[EXCERPT TO READ]:
-=-=-
Grilled corn, feta and avocado salad
User Reviews
5
Grilled corn, feta and avocado salad
Description
The salad centers on grilled corn cut from the cob, which brings a charred sweetness and slight smokiness. Fresh avocados are sliced with skin on and peeled before adding to the mix to provide a rich, buttery texture. Juicy cherry tomatoes contribute fresh acidity and color, while crumbled feta cheese adds a salty, tangy element.
The dressing is a nimble vinaigrette of lime juice for brightness, olive oil for smoothness, minced garlic and dried chili flakes for subtle heat, seasoned with salt and pepper, and finished with chopped fresh cilantro for herbal freshness. This dressing unifies the ingredients without overpowering them.
Grilling the corn on the barbecue or under the grill enhances the flavor; if unavailable, canned sweetcorn is an acceptable substitute, drained thoroughly. The salad can be served immediately or chilled. Optional additions include diced red onion, cooked chicken or shrimp for protein, and omitting feta allows for a vegan version.
Ingredients
For the dressing
- 1 tbsp lime juice
- 60 ml olive oil 1/4 cup
- 1 garlic minced, large clove
- 1/2 tsp dried chili flakes
- 1/4 tsp salt
- 1/4 tsp black pepper ground
- 2 tbsp cilantro chopped
For the salad
- 2 corn grilled, ears
- 4 avocado sliced, medium
- 200 g cherry tomatoes halved, 7 oz
- 100 g feta cheese crumbled, 3 1/2oz
Instructions
- Make the dressing: whisk together lime juice, dried chilli flakes, olive oil, minced garlic, salt, pepper and chopped coriander (cilantro).
-=-=-
[EXERCISE GOAL]: Write out the recipe text from "Grilling the corn" up to and including "a vegan version.", substituting "frozen sweetcorn" for "canned sweetcorn".

[EXTRACTED RECORDS]:
-=-=-
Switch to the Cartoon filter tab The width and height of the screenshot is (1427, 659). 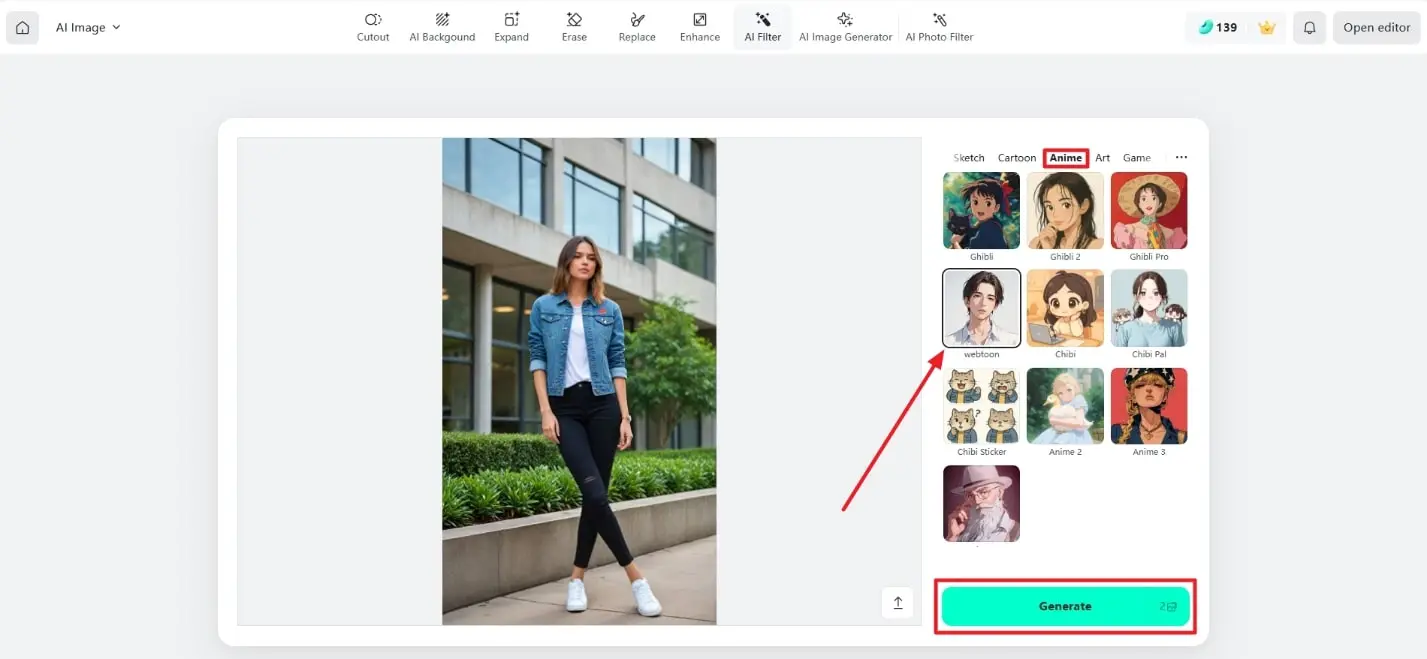tap(1016, 157)
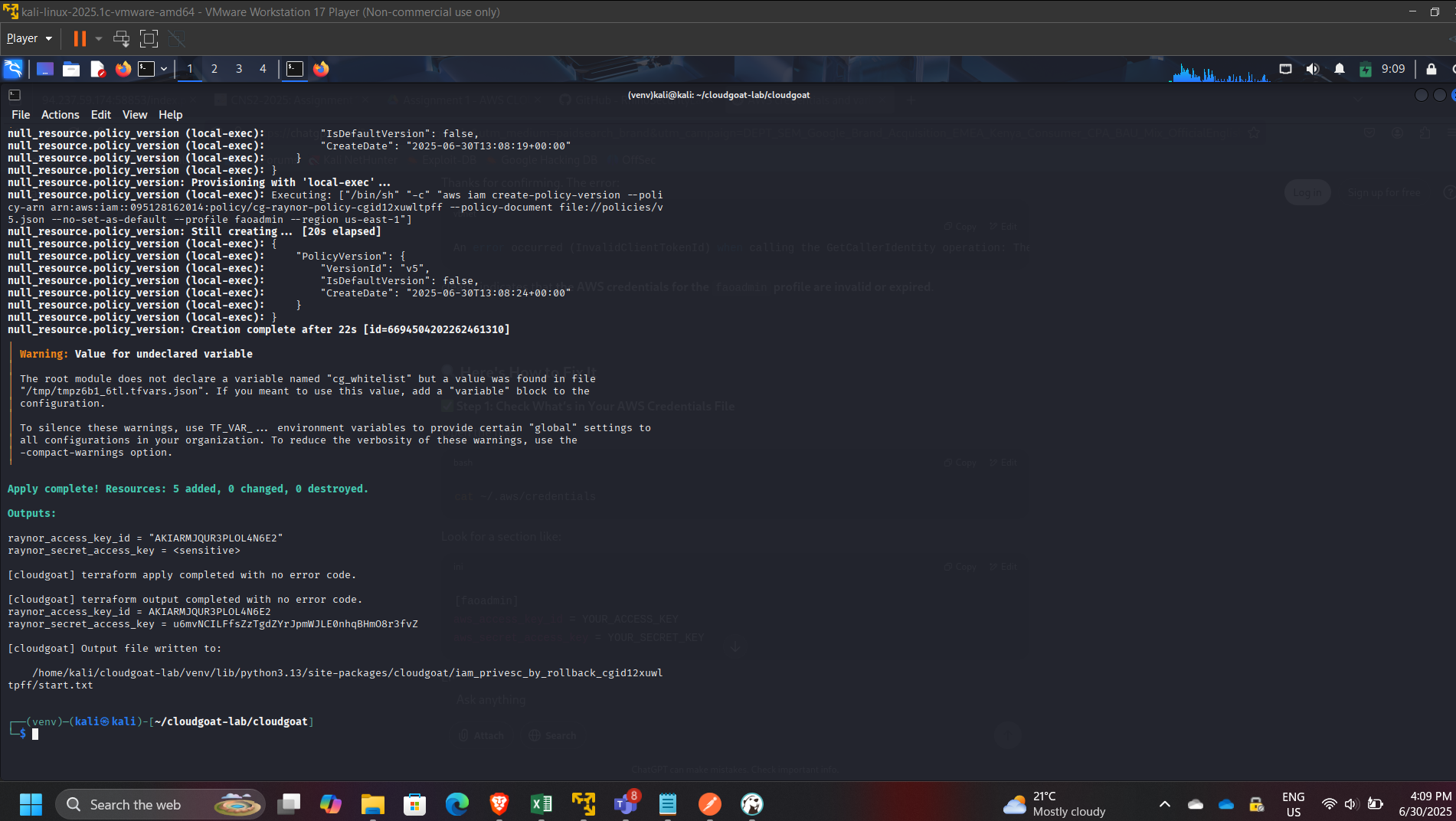Open the terminal launcher dropdown arrow
1456x821 pixels.
point(164,69)
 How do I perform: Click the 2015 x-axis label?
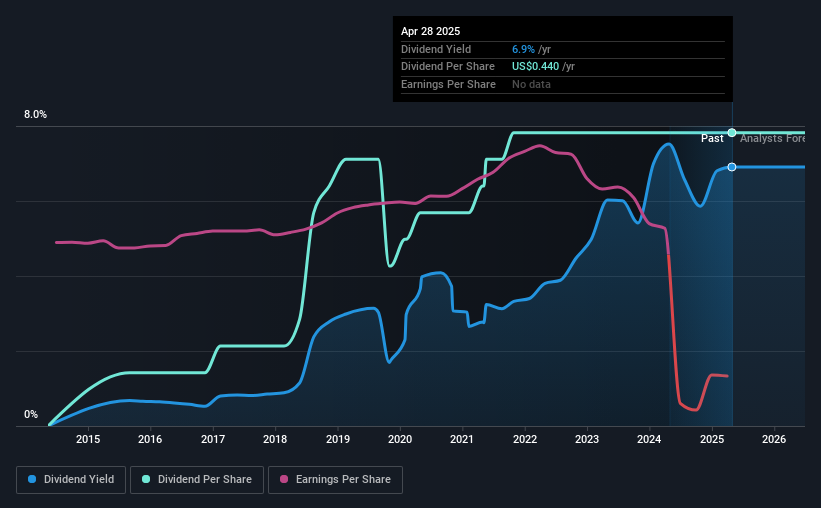coord(88,439)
-=-=-
[ANSWER SPACE]:
Grilling the corn on the barbecue or under the grill enhances the flavor; if unavailable, frozen sweetcorn is an acceptable substitute, drained thoroughly. The salad can be served immediately or chilled. Optional additions include diced red onion, cooked chicken or shrimp for protein, and omitting feta allows for a vegan version.